Being Heavenly minded
The trouble with clichés is that they are typically rooted, somewhere, in reality. The phrase that’s bothered me for a while is one that is usually muttered as a putdown in Christian circles.
He’s so heavenly minded that he’s no earthly good.
You can almost hear the contempt in someone’s voice as they say it. Historically, however, there have been Christians that used the prospect of Heaven as an excuse to “check out” of the world around them. Either pulling away as an individual or into a small community, some have sought to distance themselves from the messiness of a sinful world and just wait until God takes them away to Heaven.
However, I think us modern believers have over-reacted in an attempt to avoid being labeled as “too heavenly minded”. We’re afraid of being labeled as a dreamer or looked at as someone who’s trying to escape the real issues facing us in the here and now. So we tend to not think about the next life all that much…
This is what Paul told the Colossians about where their minds should be focused:
Colossians 3:1-4
So if you have been raised with the Messiah, seek what is above, where the Messiah is, seated at the right hand of God. Set your minds on what is above, not on what is on the earth. For you have died, and your life is hidden with the Messiah in God. When the Messiah, who is your life, is revealed, then you also will be revealed with Him in glory.
As we continue to read Paul’s letter, we will see him give the Colossian believers a wide variety of practical ways to live out their heavenly minded-ness. So we can’t just pull these verses out and claim that this allows us to forsake the world and world’s problems. Paul’s point here is that our focus in life matters. In fact, any earthly good we do accomplish will be because we have aligned our perspective with God’s perspective. His aim is to reach for sinners, and we can partner with Him as He continues to do so.
C.S. Lewis saw a similar issue in the church of his day:
A continual looking forward to the eternal world is not (as some modern people think) a form of escapism or wishful thinking, but one of the things a Christian is meant to do. It does not mean that we are to leave the present world as it is. If you read history you will find that the Christians who did most for the present world were just those who thought most of the next. The Apostles themselves, who set on foot the conversion of the Roman Empire, the great men who built up the Middle Ages, the English Evangelicals who abolished the Slave Trade, all left their mark on Earth, precisely because their minds were occupied with Heaven. It is since Christians have largely ceased to think of the other world that they have become so ineffective in this [one].
We modern believers are too focused on ourselves, and that clouds up our ability see the earth from God’s perspective. Much of our time is taken up trying to “discover” ourselves or somehow project an image of ourselves into the world around us. We will continue middling around and being unfulfilled until we seek what is above, realizing that our life is hidden in the Messiah.
I take a lot of comfort in Paul’s last statement – When the Messiah, who is your life, is revealed, then you also will be revealed with Him in glory.

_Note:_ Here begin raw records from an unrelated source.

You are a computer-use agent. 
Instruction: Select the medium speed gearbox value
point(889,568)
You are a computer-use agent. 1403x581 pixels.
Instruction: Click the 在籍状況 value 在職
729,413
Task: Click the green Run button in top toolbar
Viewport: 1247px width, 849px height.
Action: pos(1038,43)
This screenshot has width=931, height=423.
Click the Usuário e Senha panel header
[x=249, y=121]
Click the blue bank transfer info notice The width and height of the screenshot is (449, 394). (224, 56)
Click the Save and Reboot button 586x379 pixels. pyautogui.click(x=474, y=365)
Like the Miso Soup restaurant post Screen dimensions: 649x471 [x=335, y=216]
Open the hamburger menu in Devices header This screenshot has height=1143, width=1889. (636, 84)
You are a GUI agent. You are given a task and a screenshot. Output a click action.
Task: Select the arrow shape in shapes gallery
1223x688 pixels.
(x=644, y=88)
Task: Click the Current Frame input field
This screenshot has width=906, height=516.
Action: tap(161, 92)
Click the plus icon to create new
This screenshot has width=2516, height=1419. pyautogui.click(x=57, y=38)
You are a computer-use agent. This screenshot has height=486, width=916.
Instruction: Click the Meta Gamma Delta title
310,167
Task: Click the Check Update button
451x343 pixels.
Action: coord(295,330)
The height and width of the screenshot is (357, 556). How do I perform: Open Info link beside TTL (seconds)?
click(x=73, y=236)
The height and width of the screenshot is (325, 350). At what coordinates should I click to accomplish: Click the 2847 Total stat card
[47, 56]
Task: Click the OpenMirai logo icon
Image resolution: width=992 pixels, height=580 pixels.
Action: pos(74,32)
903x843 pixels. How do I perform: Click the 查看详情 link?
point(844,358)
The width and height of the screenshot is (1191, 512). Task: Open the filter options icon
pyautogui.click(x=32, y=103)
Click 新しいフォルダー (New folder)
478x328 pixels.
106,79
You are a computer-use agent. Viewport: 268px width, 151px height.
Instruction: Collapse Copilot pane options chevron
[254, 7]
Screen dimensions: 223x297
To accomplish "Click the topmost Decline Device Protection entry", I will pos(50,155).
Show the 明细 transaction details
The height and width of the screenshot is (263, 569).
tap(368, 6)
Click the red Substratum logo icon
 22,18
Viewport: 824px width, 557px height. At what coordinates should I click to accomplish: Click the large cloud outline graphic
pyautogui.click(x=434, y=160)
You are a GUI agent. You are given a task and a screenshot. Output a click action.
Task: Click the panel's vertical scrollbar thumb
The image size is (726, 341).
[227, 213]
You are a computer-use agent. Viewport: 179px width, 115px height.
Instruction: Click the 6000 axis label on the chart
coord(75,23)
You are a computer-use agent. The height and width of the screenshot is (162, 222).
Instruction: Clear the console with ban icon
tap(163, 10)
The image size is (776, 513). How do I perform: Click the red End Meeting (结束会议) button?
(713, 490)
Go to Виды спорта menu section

Jesus won’t be fully revealed to the entire world until He returns. Since His revealing is still in the future, that means the full revealing of my identity is also still in the future. On that day, we will be shown as the ones so loved by God…because we will be with Him in glory. My mind swirls with wonder just thinking about and desiring that day.
However, until then…we need to keep our minds fixed on what is above and love those around us, just like our Messiah does.